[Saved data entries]
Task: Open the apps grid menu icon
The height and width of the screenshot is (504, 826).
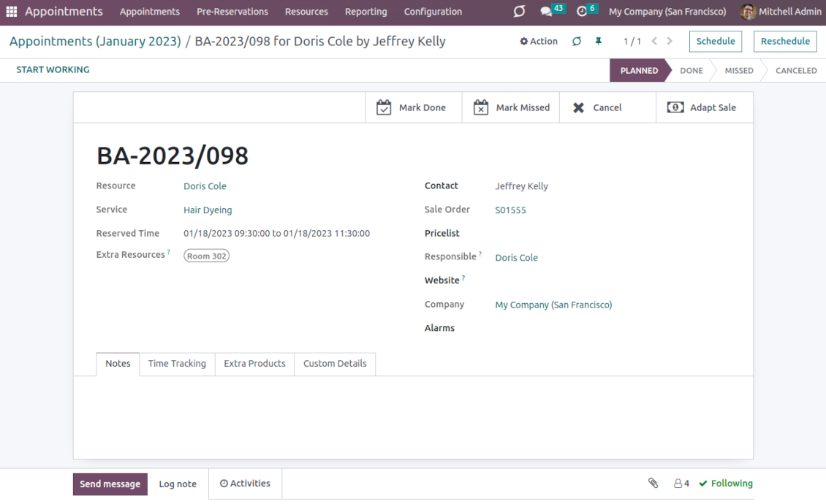Action: (12, 12)
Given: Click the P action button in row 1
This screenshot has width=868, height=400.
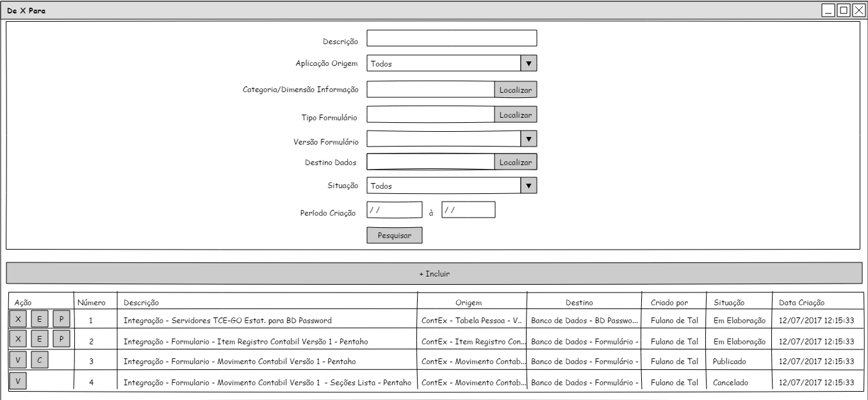Looking at the screenshot, I should (x=61, y=319).
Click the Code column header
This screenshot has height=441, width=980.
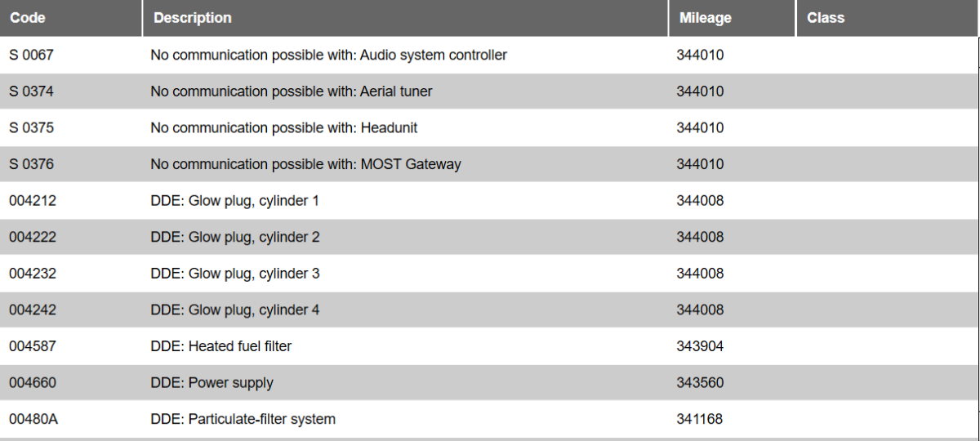pyautogui.click(x=28, y=17)
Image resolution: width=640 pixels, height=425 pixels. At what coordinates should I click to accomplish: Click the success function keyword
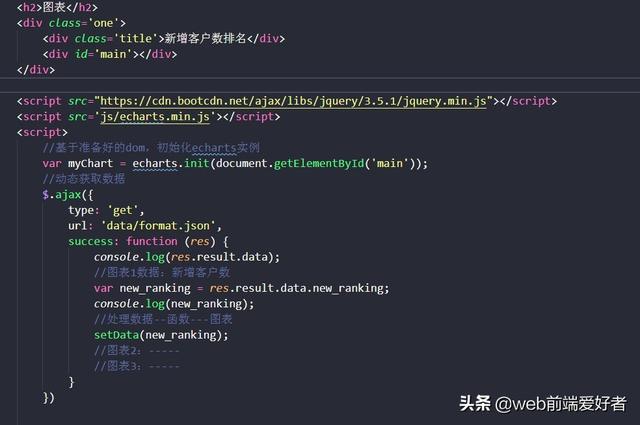click(x=152, y=241)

Work item:
Repeat exactly the lines above, starting at the one that contains "Click the Code column header" and stopping at the last line of the entries, and leave out the pictures.

Answer space:
Click the Code column header
This screenshot has height=441, width=980.
pyautogui.click(x=28, y=17)
Image resolution: width=640 pixels, height=425 pixels. At what coordinates should I click to accomplish: Click the success function keyword
click(x=152, y=241)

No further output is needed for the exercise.